Deutéronome
IntroductionDeutéronome 22
Analyse du texte source · restitution Philologique
Hashév tashivem est une construction emphatique : « ramener, tu les ramèneras ». Hit‘allem signifie se dérober ou faire comme si l’on n’avait pas vu.
Darash peut signifier rechercher ou réclamer. Le gardien devient responsable du bien jusqu’à identification du propriétaire.
’Avedah désigne la chose perdue. La règle généralise le devoir de restitution active.
Haqem taqim est emphatique : « relever, tu relèveras », avec le propriétaire.
Keli-gever est plus large que « vêtement » : objet, équipement, parure ou article associé à l’homme. Simlat ’ishah désigne explicitement un vêtement féminin.
La loi distingue la prise de la progéniture de la préservation de la mère reproductrice.
Shalleaḥ teshalleḥ, « renvoyer, tu renverras », renforce l’obligation.

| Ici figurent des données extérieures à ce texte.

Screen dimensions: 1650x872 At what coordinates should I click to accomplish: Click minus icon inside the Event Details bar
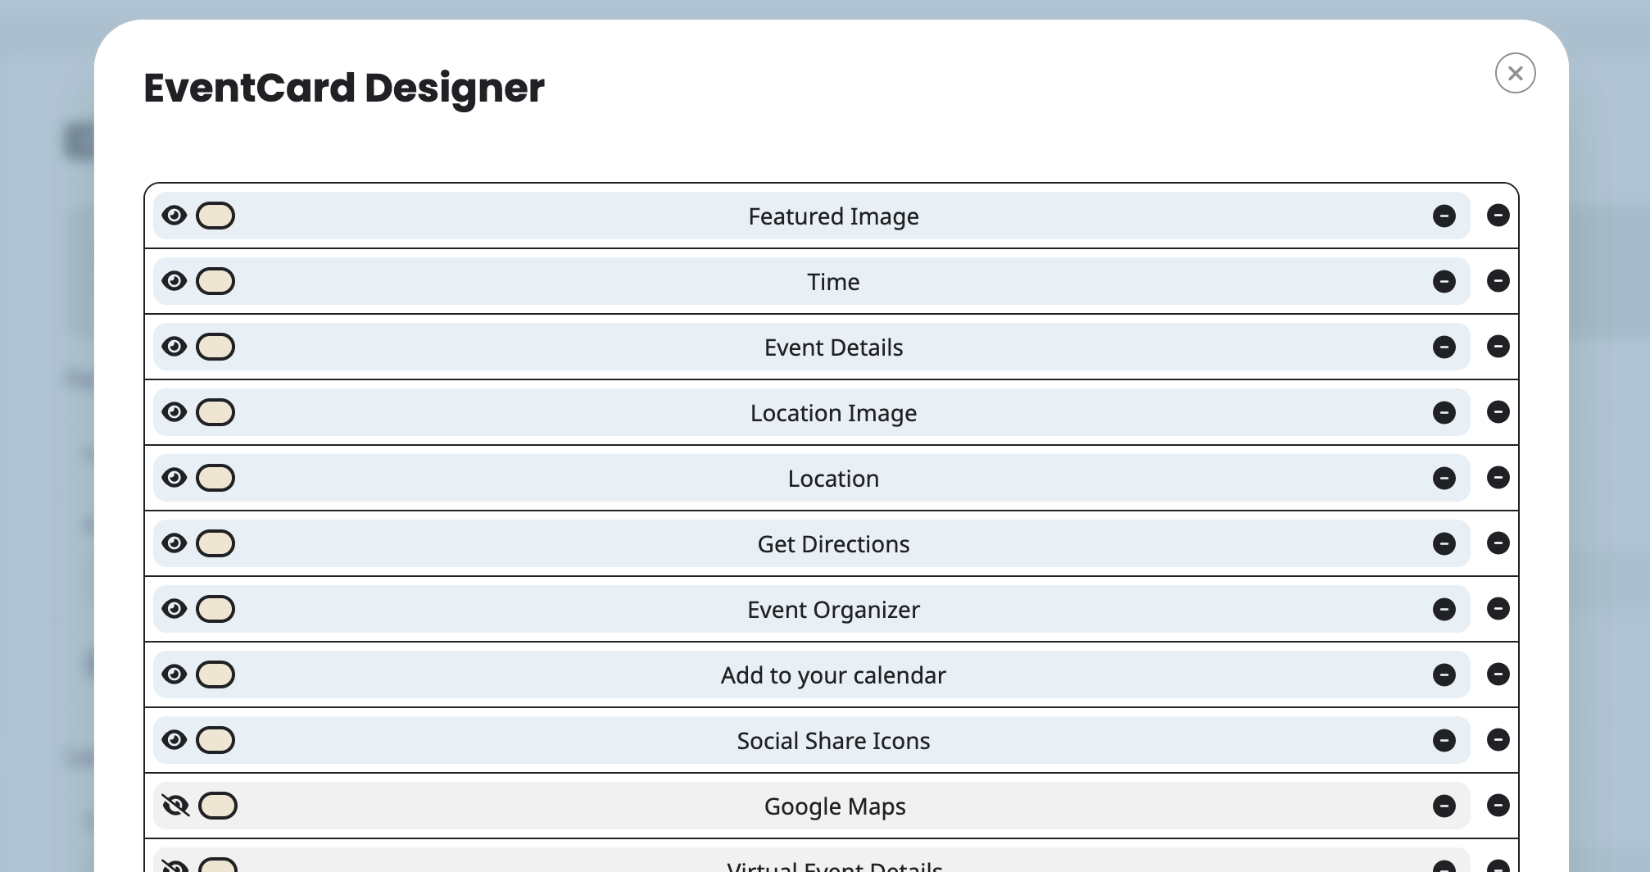pyautogui.click(x=1444, y=347)
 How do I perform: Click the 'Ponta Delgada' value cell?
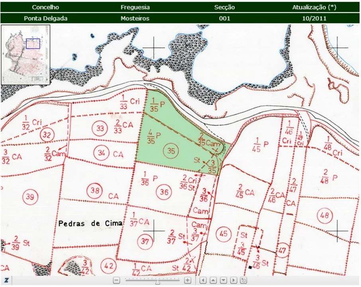coord(45,18)
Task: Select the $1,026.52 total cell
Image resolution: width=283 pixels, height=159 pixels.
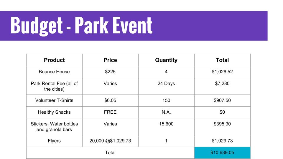Action: pos(222,72)
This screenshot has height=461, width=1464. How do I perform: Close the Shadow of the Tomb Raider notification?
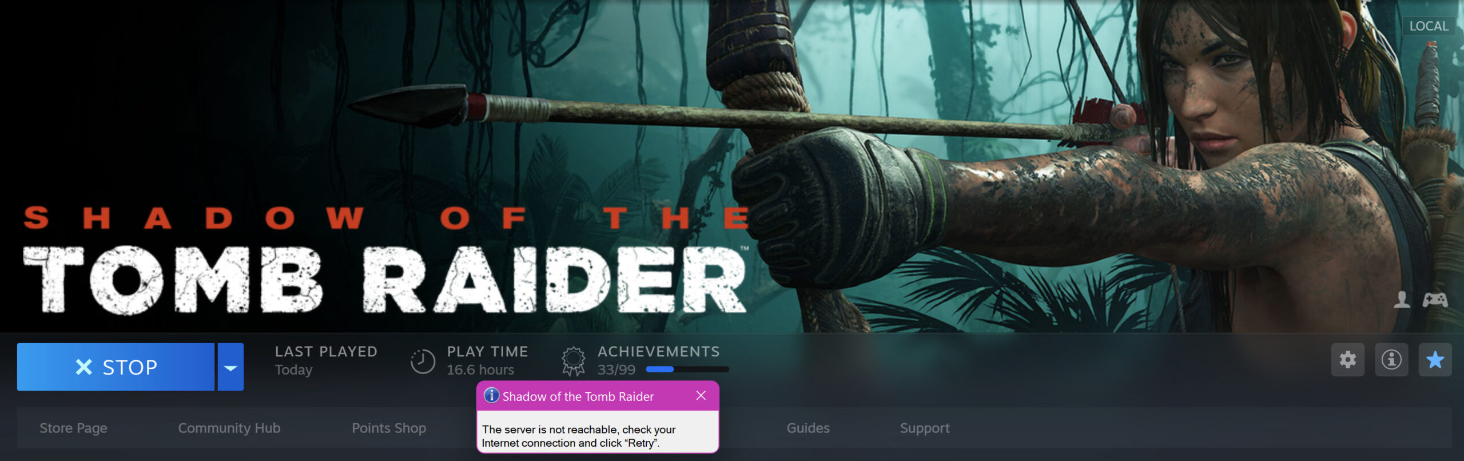701,395
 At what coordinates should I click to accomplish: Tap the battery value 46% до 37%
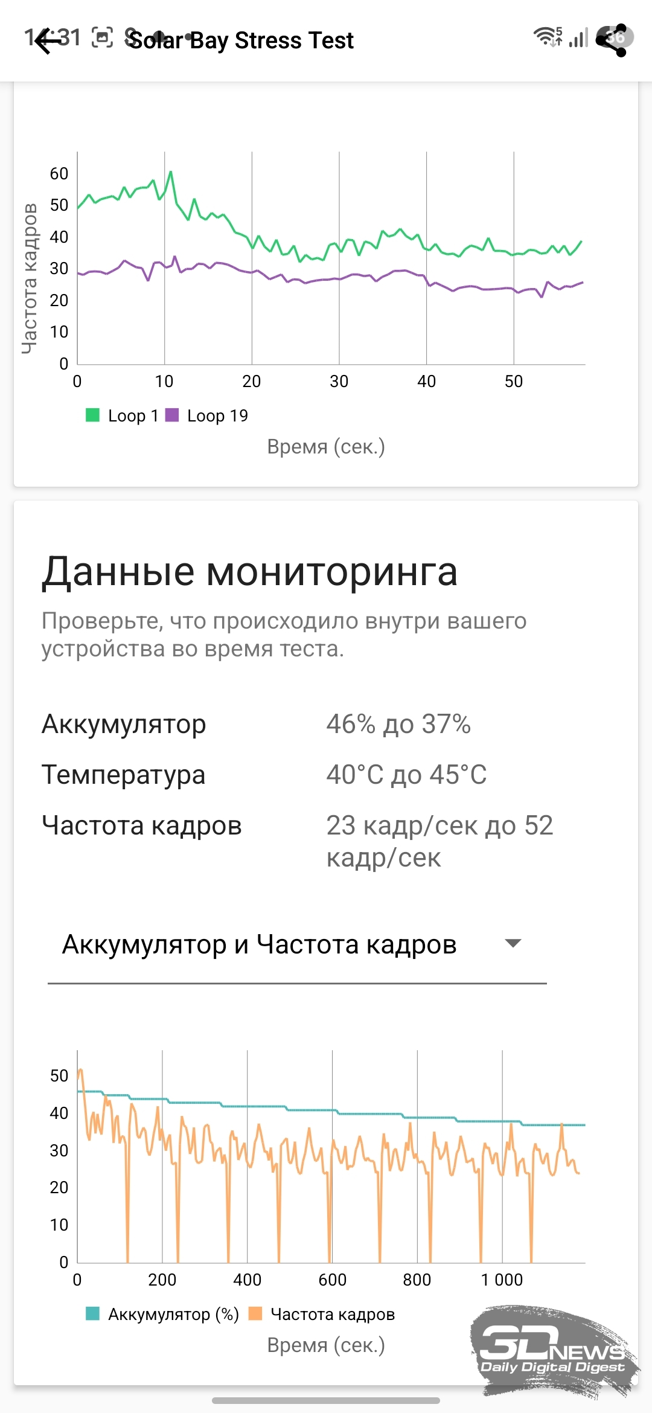(398, 724)
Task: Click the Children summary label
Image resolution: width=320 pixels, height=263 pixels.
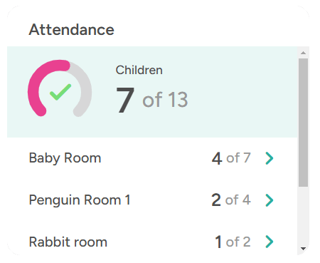Action: [139, 70]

Ma‘aqeh est un parapet ou garde-corps. Damim désigne ici une culpabilité de sang créée par une négligence évitable.
Kil’ayim désigne le mélange d’espèces. Tiqdash, « devenir saint/consacré », implique ici perte d’usage ordinaire de la récolte.
L’interdit porte sur l’attelage conjoint de deux espèces pour le labour.
Sha‘atnez est un terme technique d’étymologie incertaine ; le texte l’explicite comme laine et lin ensemble.
Gedilim désigne des cordons ou franges torsadées ; kanfot, littéralement « ailes », désigne les coins du vêtement.
Laqah ’ishah est l’expression matrimoniale ; « aller vers elle » est un euphémisme sexuel.
Betulim désigne ici des signes socialement reconnus de virginité invoqués comme preuve ; le mot ne doit pas être réduit à une donnée anatomique moderne.
Le texte parle des betulei de la jeune femme, matérialisés au v. 17 par un tissu présenté dans la procédure judiciaire.
La plainte est portée par le père dans la structure familiale et judiciaire décrite par le texte.
Le vêtement fonctionne comme pièce probatoire dans cette procédure ; la traduction n’en déduit pas davantage que le texte.
Yisseru, racine ysr, indique une correction disciplinaire ou sanction sans précision supplémentaire.
Le texte combine sanction pécuniaire et interdiction de divorce pour l’accusateur reconnu mensonger.
La condition judiciaire inverse le verdict précédent ; le terme betulim reste celui du texte.
Zanah a une gamme large, de prostitution à inconduite sexuelle. Nebalah désigne une infamie ou conduite honteuse grave dans le cadre social ancien.
Be‘ulat-ba‘al désigne idiomatiquement une femme mariée, littéralement une femme « possédée par un mari » dans la structure juridique antique.
Me’orashah indique des fiançailles juridiquement contraignantes dans ce système social.
Le droit ancien utilise l’absence de cri en ville comme élément de présomption. ‘Innah signifie humilier/affliger et ne doit pas être adouci.
Ḥeḥeziq bah, « se rendre fort sur elle », marque explicitement la contrainte ; le verdict exonère la jeune femme.
La comparaison avec l’homicide qualifie explicitement la jeune femme comme victime non coupable.
Le texte présume le cri et l’absence de moshia‘, « sauveteur/délivreur ».
Taphas signifie « saisir, prendre ». Contrairement au v. 25, ḥazaq, marqueur explicite de contrainte violente, n’est pas employé ; la traduction conserve cette différence lexicale sans trancher au-delà du texte.
‘Innah, « humilier/affliger », est le motif explicite de l’obligation matrimoniale et de l’interdiction de divorce dans cette législation ancienne.